Chief Justice Approves "Experiment"
Tue January 24, 2012
Cameras & Microphones in Illinois Trial Courtrooms
The Illinois Supreme Court said it will allow cameras into trial courtrooms.
Illinois was in the minority of states in not allowing broadcast media to cover trials.
Illinois Supreme Court Chief Justice Thomas Kilbride said Illinois media outlets will have to follow several pages of rules. Even then, there is no guarantee the technology will be allowed for all trials. The state's 23 circuit courts can decide if they want to allow cameras and microphones.
"This experiment has got to be done on a voluntary basis," Kilbride said. "If people are going to object, the trial judge will probably say 'No.' It's got to be a consensual kind of thing."
Robert Loeb, who is a criminal defense attorney in Chicago and an instructor at DePaul's law school, said that on balance it will be good to have cameras in the courtroom
But he worried that selective use of trial clips in newscasts could be a problem for the accused.
"Let's assume that I've got an innocent client, and let's assume that he gets found not guilty. The infamy that comes from the coverage of a criminal trial is not going to help that person's life," Loeb said.
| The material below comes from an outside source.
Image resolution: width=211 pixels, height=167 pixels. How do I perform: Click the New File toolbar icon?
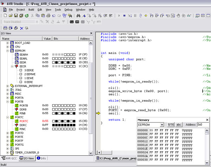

The chief judge in Cook County said he supports cameras in the courtroom and intends to apply to be part of the program.
But others are more hesitant. The Chief Judges of the circuit courts based in Piatt County and Madison County each said they need to discuss the matter with colleagues first.
Iowa has allowed cameras in its courtrooms since 1979. Neighboring Missouri allows it too, as does Wisconsin.